Wikipedia was the point of convergence for the self-taught and the expensively educated. The cranks had to consort with the mainstreamers and hash it all out—and nobody knew who really knew what he or she was talking about, because everyone’s identity was hidden behind a jokey username. All everyone knew was that the end product had to make legible sense and sound encyclopedic. It had to be a little flat—a little generic—fair-minded—compressed—unpromotional—neutral.

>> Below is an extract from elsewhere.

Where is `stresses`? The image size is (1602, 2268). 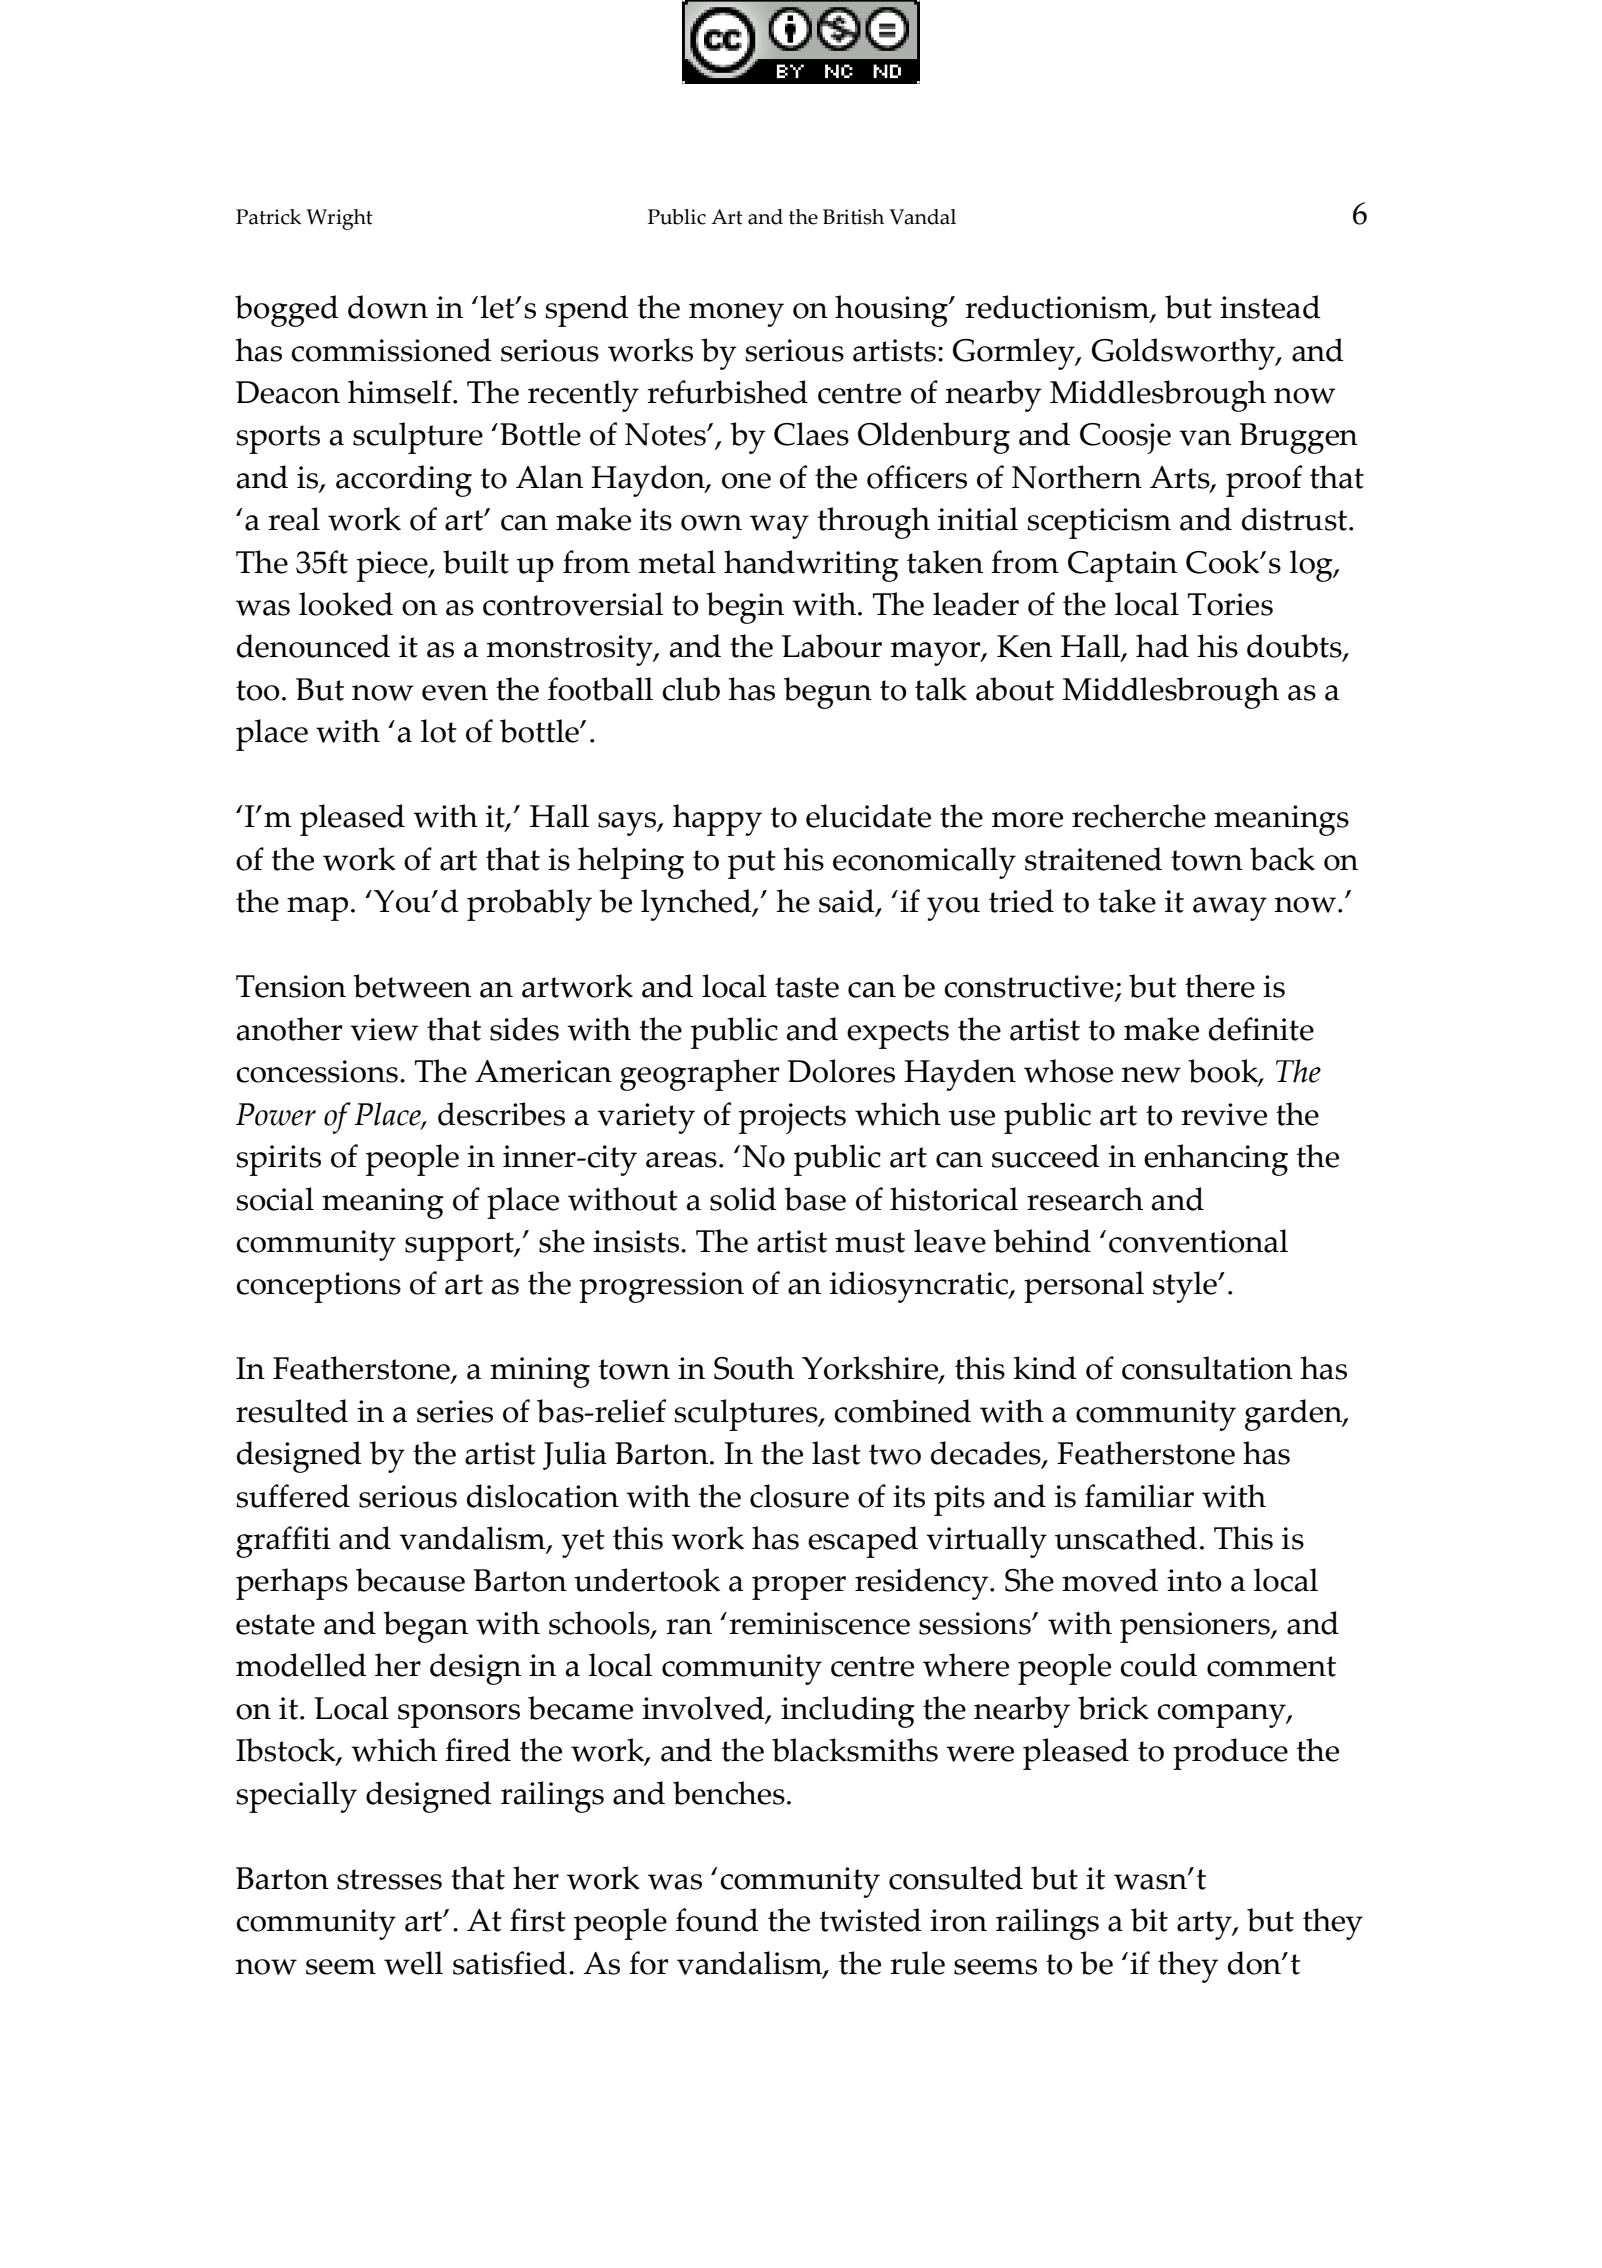 stresses is located at coordinates (389, 1879).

The need for the outcome of all edits to fit together as readable, unemotional sentences muted—to some extent—natural antagonisms. So there was this exhilarating sense of mission—of proving the greatness of the Internet through an unheard-of collaboration. Very smart people dropped other pursuits and spent days and weeks and sometimes years of their lives doing “stub dumps,” writing ancillary software, categorizing and linking topics, making and remaking and smoothing out articles—without getting any recognition except for the occasional congratulatory barnstar on their user page and the satisfaction of secret fame. Wikipedia flourished partly because it was a shrine to altruism—a place for shy, learned people to deposit their trawls.